Percakapan antara Djadjang dan Mamad
Oleh Kwik Kian Gie
Pemerintah berencana tidak membolehkan kendaraan berpelat hitam membeli bensin premium, karena harga Rp. 4.500 per liter jauh di bawah harga pokok pengadaannya. Maka pemerintah rugi besar yang memberatkan APBN. Apakah benar begitu?
Kita ikuti percakapan antara Djadjang dan Mamad. Djadjang (Dj) seorang anak jalanan yang logikanya kuat dan banyak baca. Mamad (M) seorang Doktor yang pandai menghafal.
Dj : Mad, apa benar sih pemerintah mengeluarkan uang tunai yang lebih besar dari harga jualnya untuk setiap liter bensin premium ?
M : Benar, Presiden SBY pernah mengatakan bahwa semakin tinggi harga minyak mentah di pasar internasional, semakin besar uang tunai yang harus dikeluarkan oleh pemerintah untuk mengadakan bensin. Indopos tanggal 3 Juli 2008 mengutip SBY yang berbunyi : “Jika harga minyak USD 150 per barrel, subsidi BBM dan listrik yang harus ditanggung APBN Rp. 320 trilyun. Kalau USD 160, gila lagi. Kita akan keluarkan (subsidi) Rp. 254 trilyun hanya untuk BBM.”
Dj : Jadi apa benar bahwa untuk mengadakan 1 liter bensin premium pemerintah mengeluarkan uang lebih dari Rp. 4.500 ? Kamu kan doktor Mad, tolong jelaskan perhitungannya bagaimana ?

--- Tugas Latihan ---
1. Berapa harga bensin premium per liter yang disebut dalam teks percakapan tentang bensin premium?
2. Lanjutkan teks percakapan tentang bensin premium mulai setelah kalimat terakhirnya.

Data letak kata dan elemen

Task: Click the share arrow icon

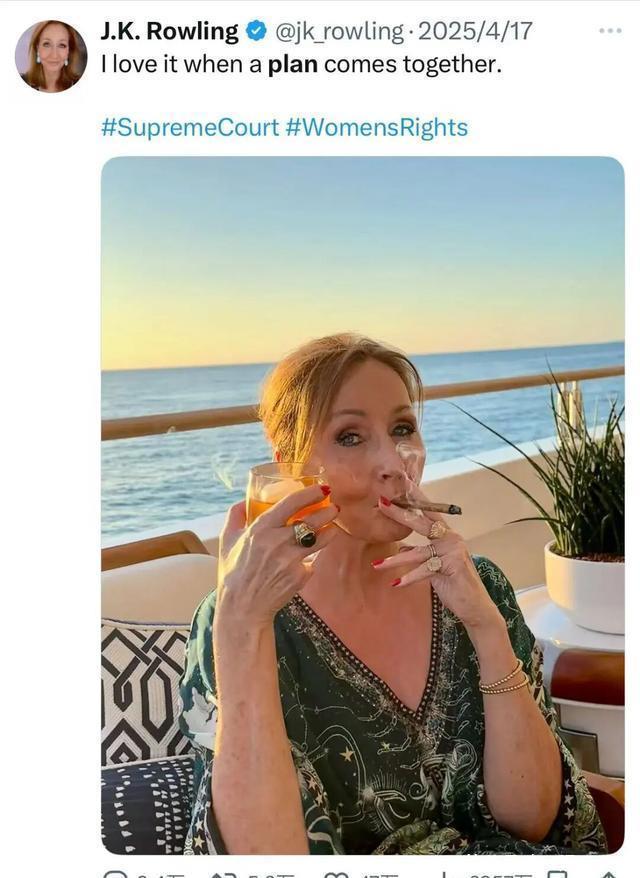Action: point(607,874)
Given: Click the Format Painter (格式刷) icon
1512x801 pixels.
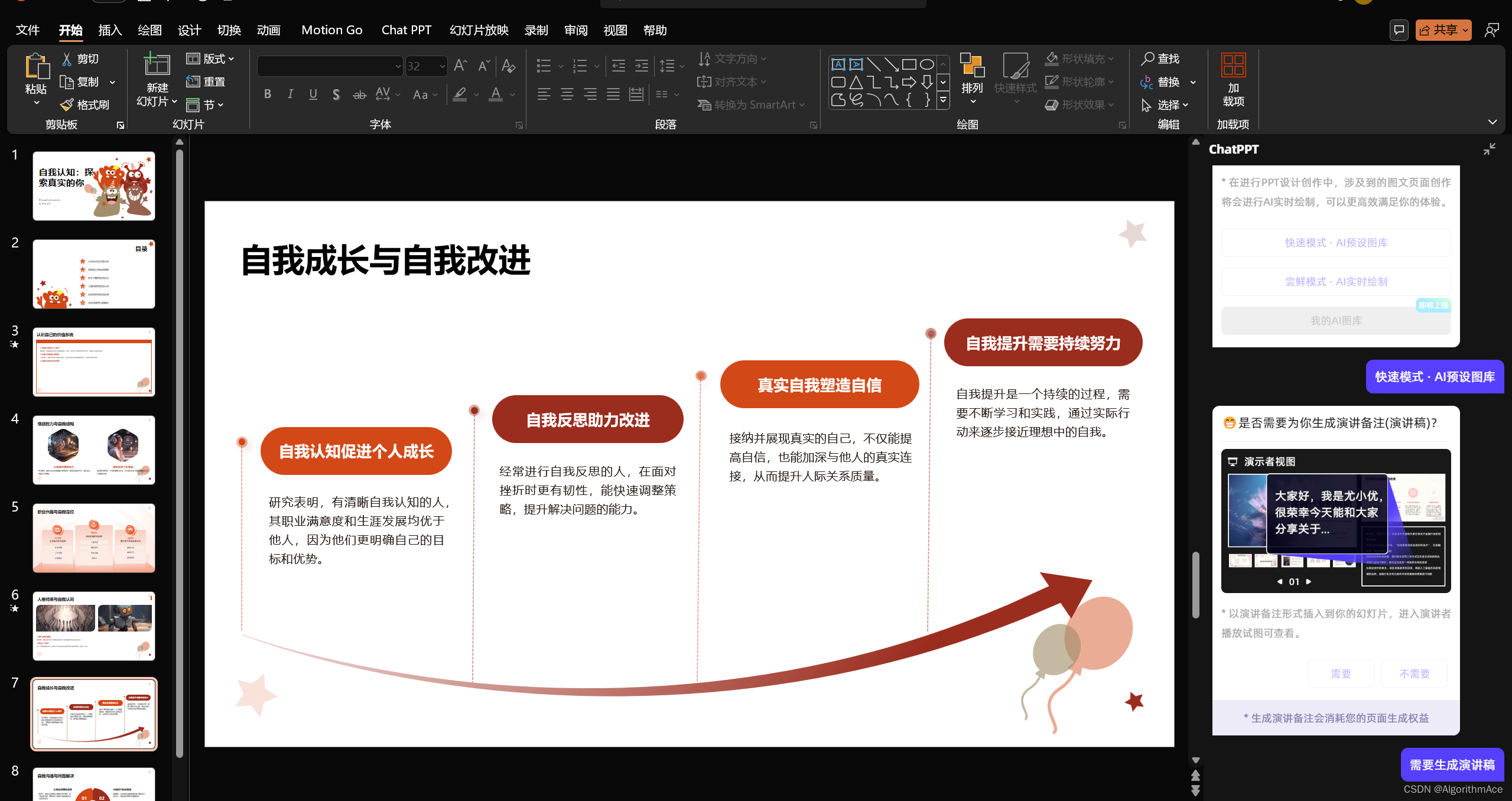Looking at the screenshot, I should (x=67, y=105).
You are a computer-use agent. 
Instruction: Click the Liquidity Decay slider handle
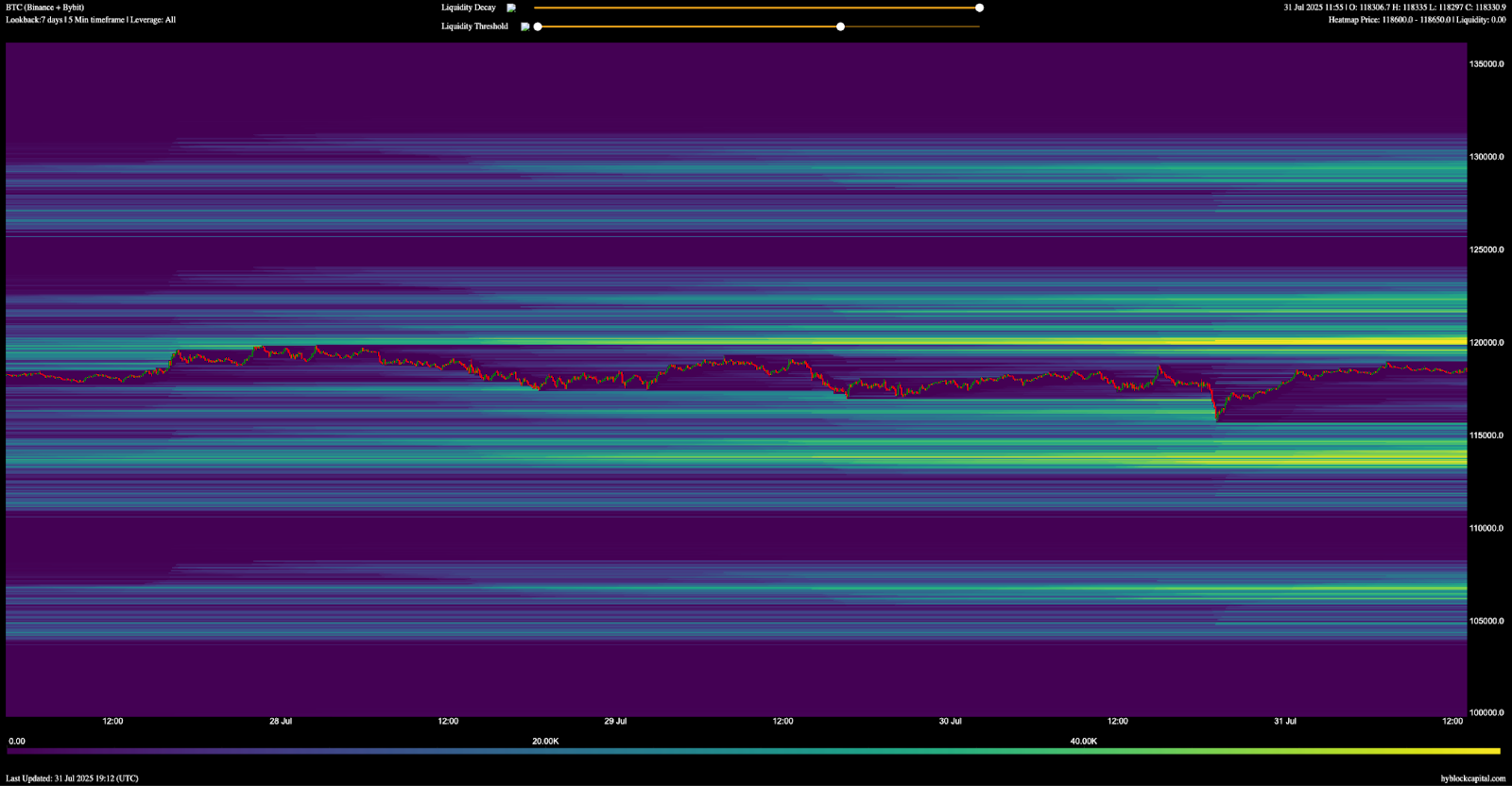979,8
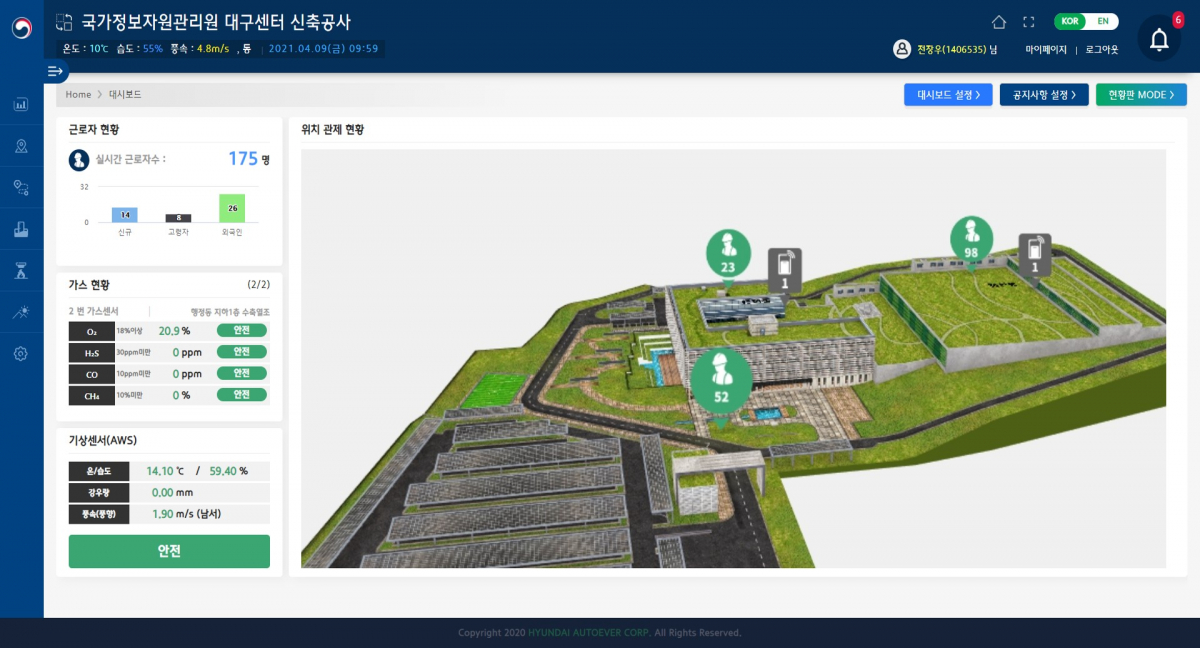Click the 전창우(1406535) user profile icon
Viewport: 1200px width, 648px height.
click(x=901, y=46)
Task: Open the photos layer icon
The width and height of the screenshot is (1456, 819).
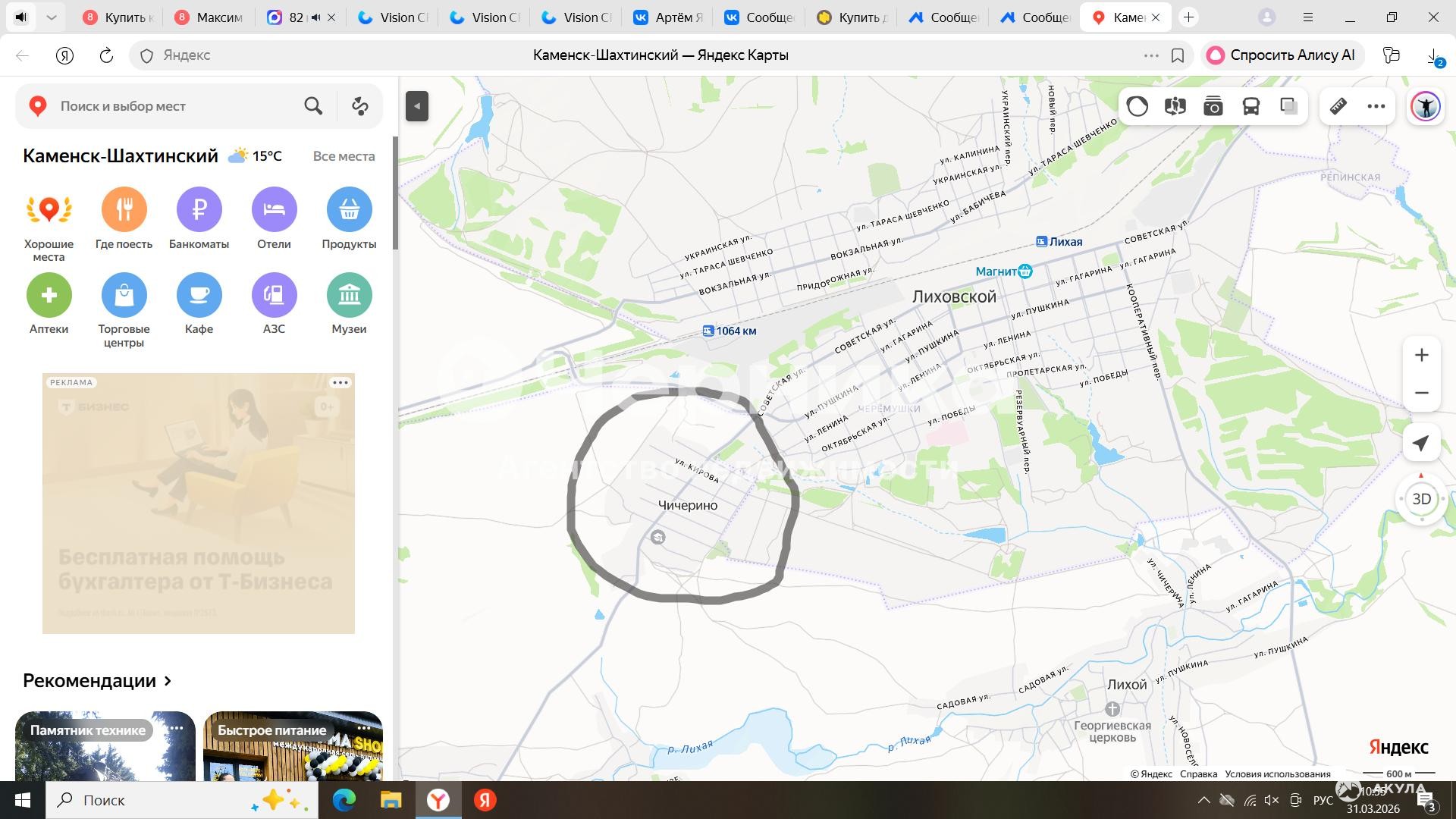Action: (x=1213, y=106)
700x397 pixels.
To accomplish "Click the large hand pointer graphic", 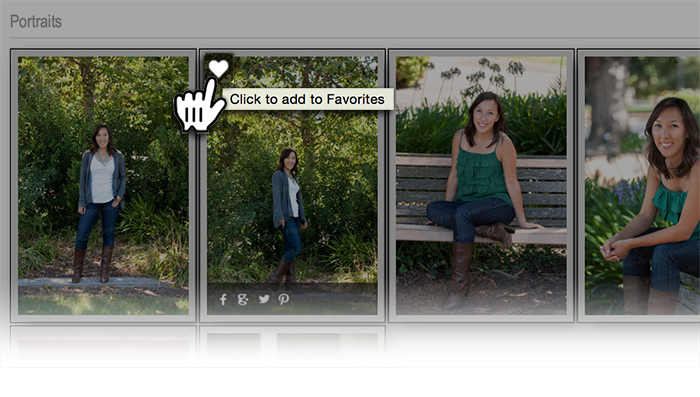I will (200, 105).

--- Jawaban Tiap Tugas ---
1. Harga bensin premium adalah Rp. 4.500 per liter.

2.
M : Gampang sekali, dengarkan baik-baik. Untuk mempermudah perhitungan buat kamu yang bukan orang sekolahan, kita anggap saja 1 USD = Rp. 10.000 dan harga minyak mentah USD 80 per barrel. Biaya untuk mengangkat minyak dari perut bumi (lifting) + biaya pengilangan (refining) + biaya transportasi rata-rata ke semua pompa bensin = USD 10 per barrel. 1 barrel = 159 liter. Jadi agar minyak mentah dari perut bumi bisa dijual sebagai bensin premium per liternya dikeluarkan uang sebesar (USD 10 : 159) x Rp. 10.000 = Rp. 628,93 – kita bulatkan menjadi Rp. 630 per liter. Harga minyak mentah USD 80 per barrel. Kalau dijadikan satu liter dalam rupiah, hitungannya adalah : (80 x 10.000) : 159 = Rp. 5.031,45. Kita bulatkan menjadi Rp. 5.000. Maka jumlah seluruhnya kan Rp. 5.000 ditambah Rp. 630 = Rp. 5.630 ? Dijual Rp. 4.500. Jadi rugi sebesar Rp. 1.130 per liter (Rp. 5.630 – Rp. 4.500). Kerugian ini yang harus ditutup oleh pemerintah dengan uang tunai, dan
dinamakan subsidi.
Dj : Hitung-hitunganmu aku ngerti, karena pernah diajari ketika di SD dan diulang-ulang terus di SMP dan SMA. Tapi yang aku tak paham mengapa kau menghargai minyak mentah yang milik kita sendiri dengan harga minyak yang ditentukan oleh orang lain ?
M : Lalu, harus dihargai dengan harga berapa ?
Dj : Sekarang ini, minyak mentahnya kan sudah dihargai dengan harga jual dikurangi dengan harga pokok tunai ? Hitungannya Rp. 4.500 – Rp. 630 = Rp. 3.870 per liter ? Kenapa pemerintah dan kamu tidak terima ? Kenapa harga minyak mentahnya mesti dihargai dengan harga yang Rp. 5.000 ?
M : Kan tadi sudah dijelaskan bahwa harga minyak mentah di pasar dunia USD 80 per barrel. Kalau dijadikan rupiah dengan kurs 1 USD = Rp. 10.000 jatuhnya kan Rp. 5.000 (setelah dibulatkan ke bawah).
Dj : Kenapa kok harga minyak mentahnya mesti dihargai dengan harga di pasar dunia ?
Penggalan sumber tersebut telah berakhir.